:: DOCUMENT ::
┄┄┄┄┄┄┄┄┄┄┄┄┄┄┄┄┄┄┄┄

Mark Graban (27m 28s):
Yeah. And I think a good leader in any setting isn't threatened, hopefully isn't threatened by the talented people that they've hired to be part of their team. I'm saying like, oh, this person could replace me someday. You know, sometimes in sports there are accusations that, you know, a head coach doesn't, you don't want to feel threatened by their offensive coordinator or their defensive coordinator. Yes. But like talent's gotta attract talent and not be threatened.

Billy Taylor (27m 56s):
Right. By

Mark Graban (27m 56s):
Talent. Right.

Billy Taylor (27m 58s):
Right. You want the best talent on your team. I, and you know, no matter who you are, if you are the smartest person on that team, by far, you are in broad, you have a problem. You have a problem. Because you know what, Mark, there's some things that I am, I'm, I'm better at than you would be. And there's things that you're much better at than I would be. But collectively we can be better than anyone else at this. And so that's when you realize where humility has its place. Humility and respect has its place in trust. It's no different than you and I being on a podcast today.

Billy Taylor (28m 39s):
Right. It, it's that mutual respect, that value proposition. I value being on your podcast. You value heaven me on your podcast. And that's what works. That's what works. That's where that mutual respect and trust comes in. And, and that same as leading teams, I value the people on my team and, you know, they value being on my team. You know, and, and together, right. We, we make things happen. We, we, we, we drive positive change. Yeah.

┄┄┄┄┄┄┄┄┄┄┄┄┄┄┄┄┄┄┄┄

:: WHAT THIS EXERCISE ASKS ::
1) Reproduce the stretch of the podcast transcript from "Billy Taylor (28m" through "positive change. Yeah.".
2) In the podcast transcript, why does Billy Taylor say that being by far the smartest person on your team is a problem? Answer in one to three sentences.

:: INFORMATION PROVIDED ::
┄┄┄┄┄┄┄┄┄┄┄┄┄┄┄┄┄┄┄┄

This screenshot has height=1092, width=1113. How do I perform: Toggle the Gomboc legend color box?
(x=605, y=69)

┄┄┄┄┄┄┄┄┄┄┄┄┄┄┄┄┄┄┄┄

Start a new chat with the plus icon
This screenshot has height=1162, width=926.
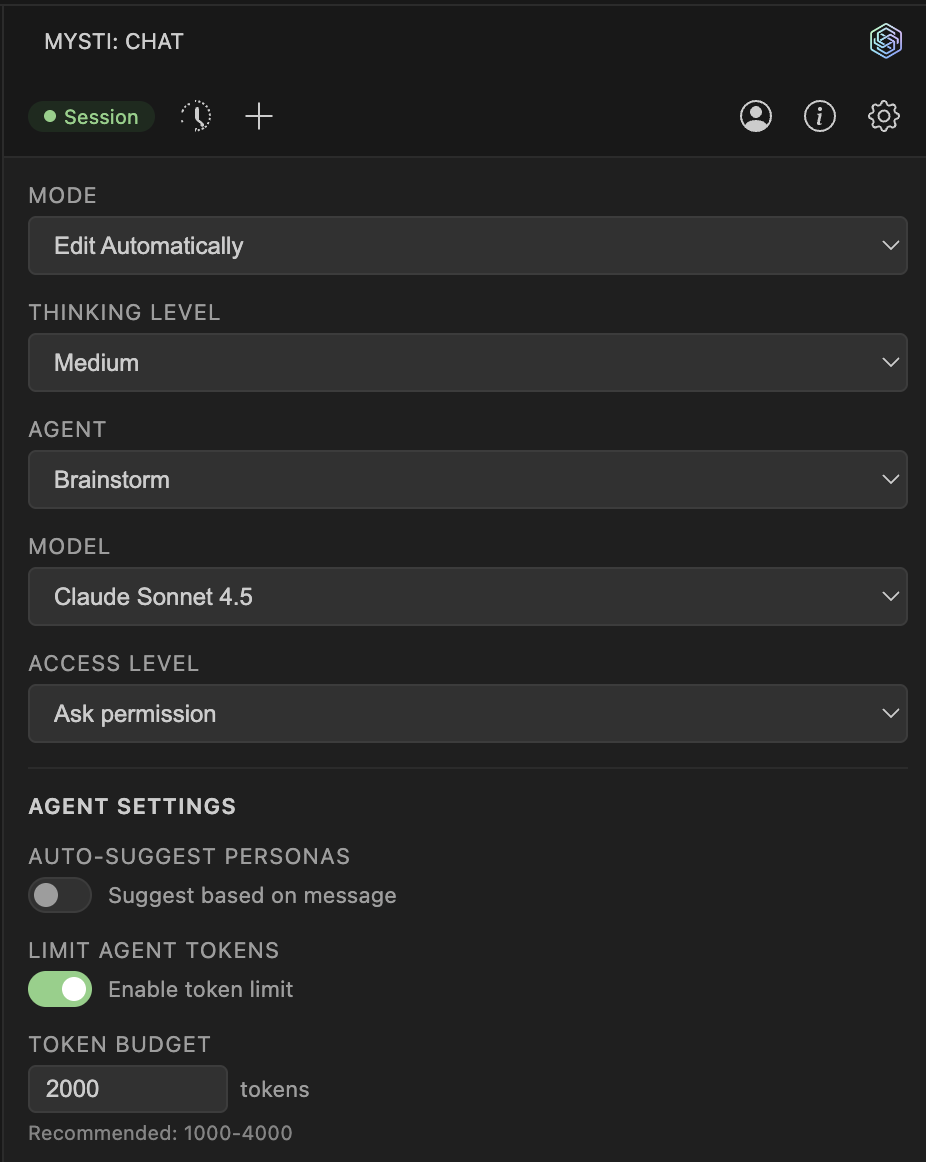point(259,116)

┄┄┄┄┄┄┄┄┄┄┄┄┄┄┄┄┄┄┄┄

:: SOLUTIONS PER TASK ::
1)
Billy Taylor (28m 39s):
Right. It, it's that mutual respect, that value proposition. I value being on your podcast. You value heaven me on your podcast. And that's what works. That's what works. That's where that mutual respect and trust comes in. And, and that same as leading teams, I value the people on my team and, you know, they value being on my team. You know, and, and together, right. We, we make things happen. We, we, we, we drive positive change. Yeah.

2) Each person is better than the others at some things. Working together, a team can be better than anyone else. A team with one person far smarter than everyone else loses that combined strength.